There was something wonderful about the spectrum of offerings, the affordable tickets and the fact that many of the authors were local. For the children there was a packed programme of possible events - and for the schools there was even more on offer. We went to two great sessions with the little ones. The first was a bedtime story at Waterstones with Tamsyn Murray where excited children were invited to arrive in their pyjamas and snuggle up to listen to the author read her gorgeous picture book Snug as a Bug. There were crafts, hot chocolate and marshmallows to sip and even little woodland toys to adopt. The childen loved it; and I suspect, would jump at the chance again any day to legitimately stroll through town in dressing gowns when they should really have been in bed. There was also a great opportunity to hear Tony Mitton perform some of his wonderful poetry for children. Culturebaby has recently been well and truly stricken with the dinosaur bug and Tony's catchy Bumpus Jumpus Dinosaurumpus is a bedtime favourite. Old and young alike chuckled away at the Red Riding Hood rap and joined in as we were invited to fill in the missing rhymes in a host of Tony's poems.

And, with thanks to Culturedad I was able to escape for a few hours of delightful literary boffinry where I masqueraded, albeit briefly, as a proper adult. First a murder mystery dinner with three award-winning local authors where I had the privilege of discussing with James Carol over pie (that Northern nectar of the gods) the origin of his novel Broken Dolls (soon to be brought to screen by Stephen Fry), witnessed a delighted couple discover that their house featured in one of the novels, and realise that I daily trot by the window behind which Victorian heroine Kitty Peck's future exploits are being created by a fellow heritage buff. I've emerged wanting to read all the novels, and will perhaps chuckle every time I cross Verulamium Park in the knowledge that it served as the literary landscape for the discovery of a lobotomised female. Then I was treated to a double whammy of archaeological lectures. The first with the thoroughly amusing, and himself rather reminiscent of Noah, Irving Finkel who relayed his exploits in turning the spectacular discovery of an ancient Babylonian tablet with instructions for how an ark should be created, into a circular floating reality complete with army of ants. This was swiftly followed by a fascinating and in-depth presentation of some of the latest research about Stonehenge by archaeologist Mike Parker Pearson. Finally our book club sipped wine in the atmospheric surroundings of the Lady Chapel of the ancient Abbey and listened to a successful double act of historian Leanda de Lisle and historical fiction-writer Conn Iggulden as they unpacked that most fascinating of families - The Tudors.
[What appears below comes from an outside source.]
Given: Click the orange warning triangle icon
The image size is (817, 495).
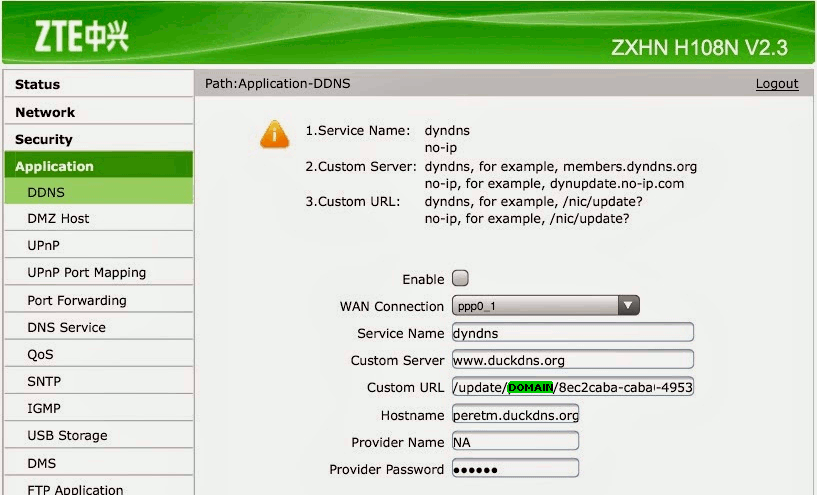Looking at the screenshot, I should 274,135.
It was delightful to have such a wealth of knowledge and creativity celebrated and shared practically on our doorsteps, and priceless to see the excited Culturebabies prance around bookshops in pyjamas and meet the authors of much loved books. I very much hope that this will be the first of many such festivals, and perhaps in the future St Albans can wave the Lit Fest programme in the face of the Manchester Evening News when it next attempts to declare ours an uncultured city.